Güncelleme Tarihi:
Yollar yürümekle aşınmaz… 8 Kasım 1968'de Adalet Partisi Ankara İl Kongresi’nde hükümetten memnun olmayan ve sürekli protesto yürüyüşleri yapan halk ile ilgili fikri sorulduğunda böyle deyivermiş Süleyman Demirel. Yürüsünler, kim takar… İşin “iyi” (!) tarafından bakarsanız, artık daha fazla kale alınır olduk. O aşındıramayacağımızı düşündükleri yolları yürürsek bizi vuracaklarını söyler hale geldiler… 2013 yazında bir şey oldu çünkü. Bize bir şeyler oldu, ülkeye bir şeyler oldu. Çok güzel oldu. Sesimizi çıkartabileceğimiz, gerekirse yolları da aşındırabileceğimiz görüldü. Gerisi? Gerisi hüsran… Silah tutan biz değiliz sonuçta…

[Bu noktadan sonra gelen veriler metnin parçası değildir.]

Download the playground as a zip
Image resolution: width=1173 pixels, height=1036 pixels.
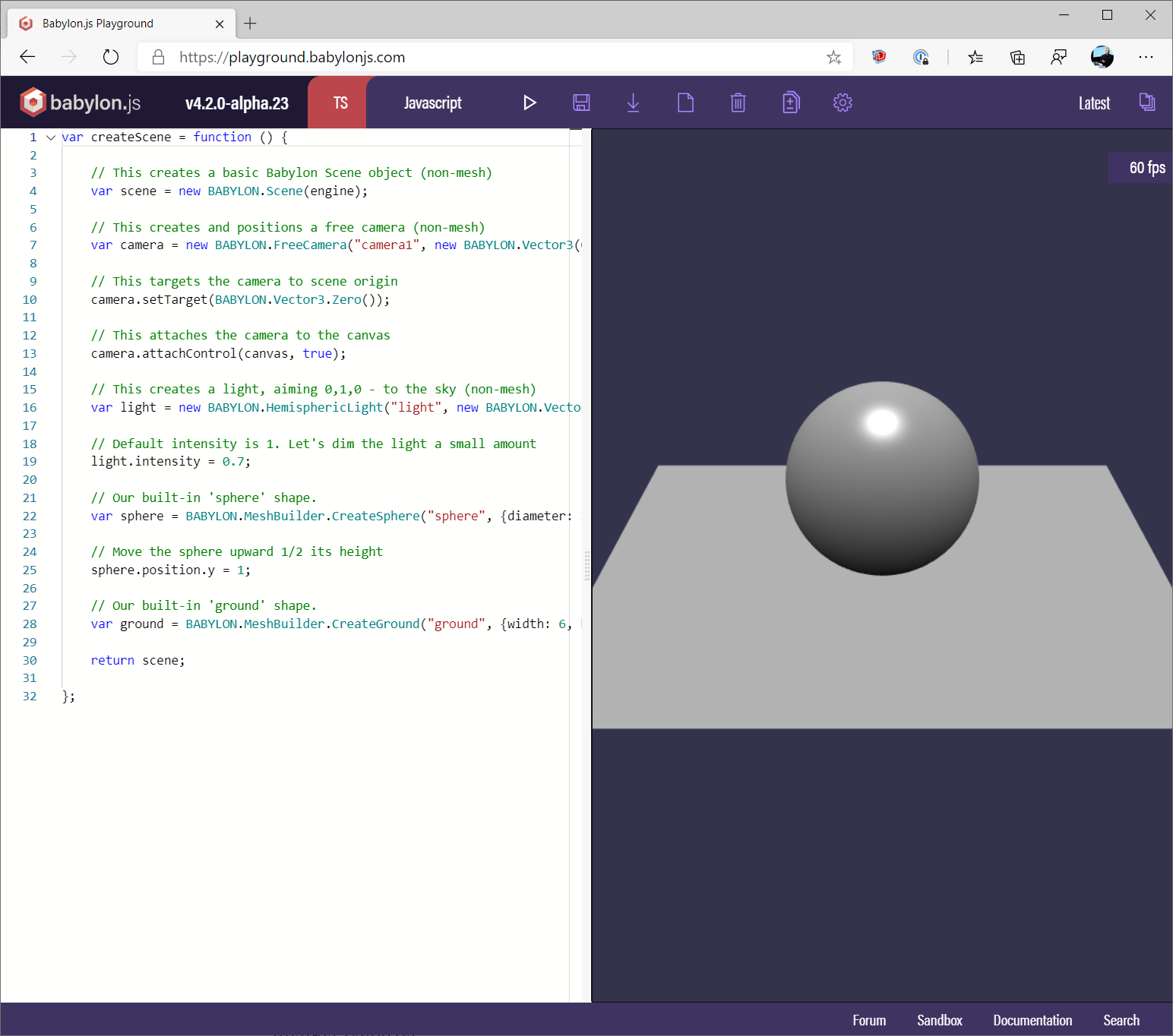634,103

Boysan Yakar’ın adını LGBTİ hareketinde olmadığım için ilk o dönemlerde duydum. Normalde herkesi eleştirmeye pek meraklı Ekşi Sözlük’te kendisiyle ilgili ilk yorumdan bile nasıl bir insan olduğunu anlıyorsunuz:
"lambdaistanbul'un tüm organizasyonlarında en önde yürüyen, radikal ve birgün gibi gazetelerde röportajlarında , if'te gösterilmiş pek çok filmin yapımcılığında boy göstermiş olup şimdilerde bolca kamera önünde de görmeye başlayacağımız inanılmaz güzel bi yüze/vücuda/karaktere/mizaca sahip olan adem oğlu.”

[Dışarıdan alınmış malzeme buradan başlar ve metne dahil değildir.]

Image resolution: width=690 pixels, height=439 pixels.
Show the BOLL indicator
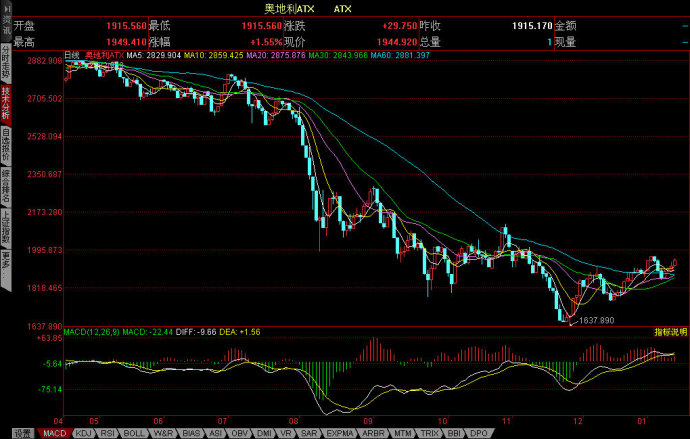coord(135,433)
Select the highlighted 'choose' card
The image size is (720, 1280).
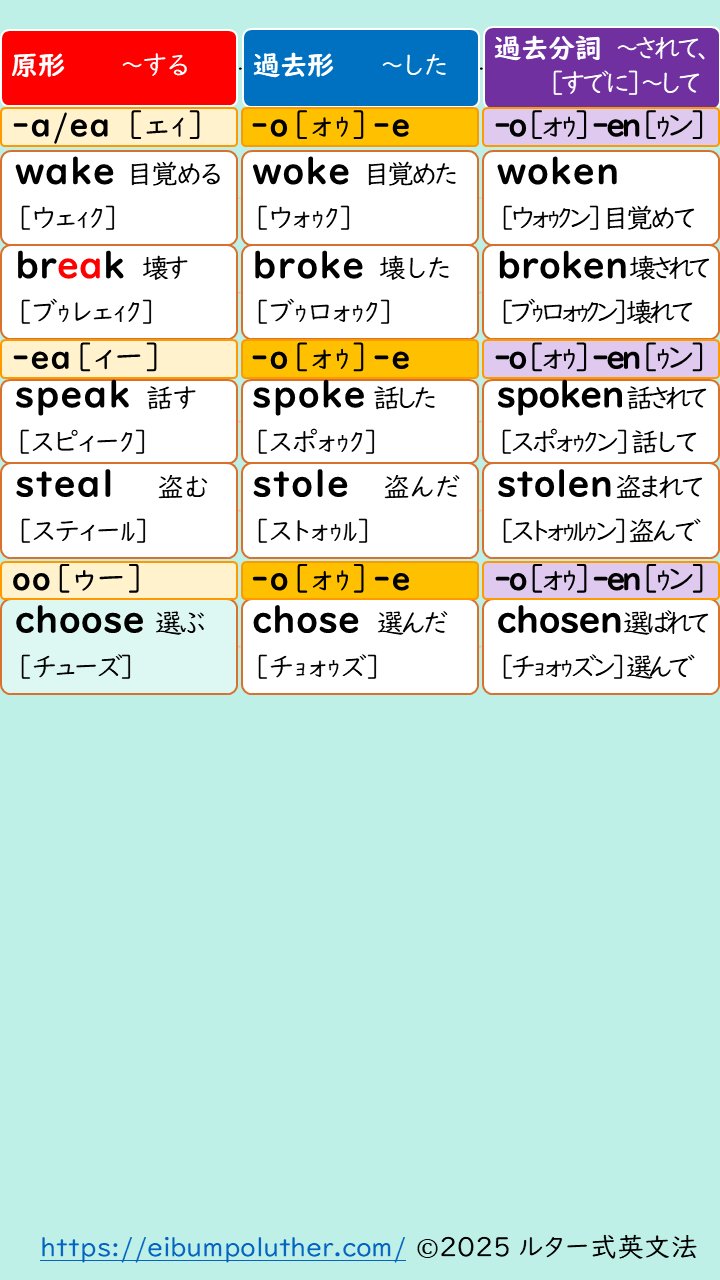coord(119,646)
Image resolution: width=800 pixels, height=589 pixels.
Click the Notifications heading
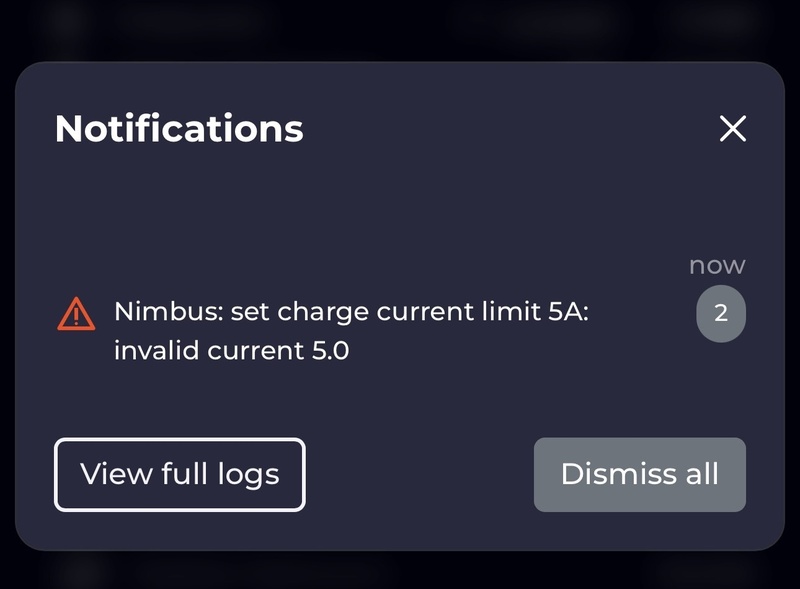click(179, 128)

Boysan Yakar'ın evinde halen duran topuklu ayakkabıları
Boysan, topuklu ayakkabılarıyla yolları aşındırmaya karar vermiş biriydi. Bu dünyaya çok şey katan insanları bir şekilde bulan bir bela gibi Boysan Yakar da çok erken, 31 yaşında, saçma bir trafik kazasında arkadaşları LGBTİ aktivitisti Zeliş Deniz ve Mert Serçe ile beraber hayatını kaybetti. Boysan’ın hareketteki rolüne sonuna kadar destek veren, çok büyük bir kalbe sahip annesi, Boysan’ın Harbiye Üftade Sokak’taki evini harekete bağışlamış ve Boysan’ın yarıda bıraktıklarını devam ettirmeye karar vermiş. Evin ilk sahipliğini yaptığı etkinliklerden biri de bu sene yedincisi düzenlenen LGBTİ+ Onur Haftası sergisi, nerdeen nereye oldu. Yakın bir arkadaşını kaybetmiş biri olarak, çocuğunu kaybetmiş bir anneye her söylenenin boş olduğunu gözlemleme şansızlığım oldu bu hayatta maalesef. Boysan’ın annesiyle konuşurken de serginin halen Boysan’ın eşyalarının durduğu, çok sıcak bir havası olan ev ortamında yapılmasının sergiyi daha da güzel, içten kıldığına dair bir şeyler geveledim. Aslında söylediğimde samimiydim ama sanki ne söylesem, gerçek duygularına vakıf olamayacağımı düşündürten boş laflar gibi geldi… Yine de sergi açılışı o kadar kalabalık, ortam o kadar samimiydi ki Boysan’ın annesini hep beraber birazcık da olsa mutlu edebilmiş olduğumuza inanmak istiyorum.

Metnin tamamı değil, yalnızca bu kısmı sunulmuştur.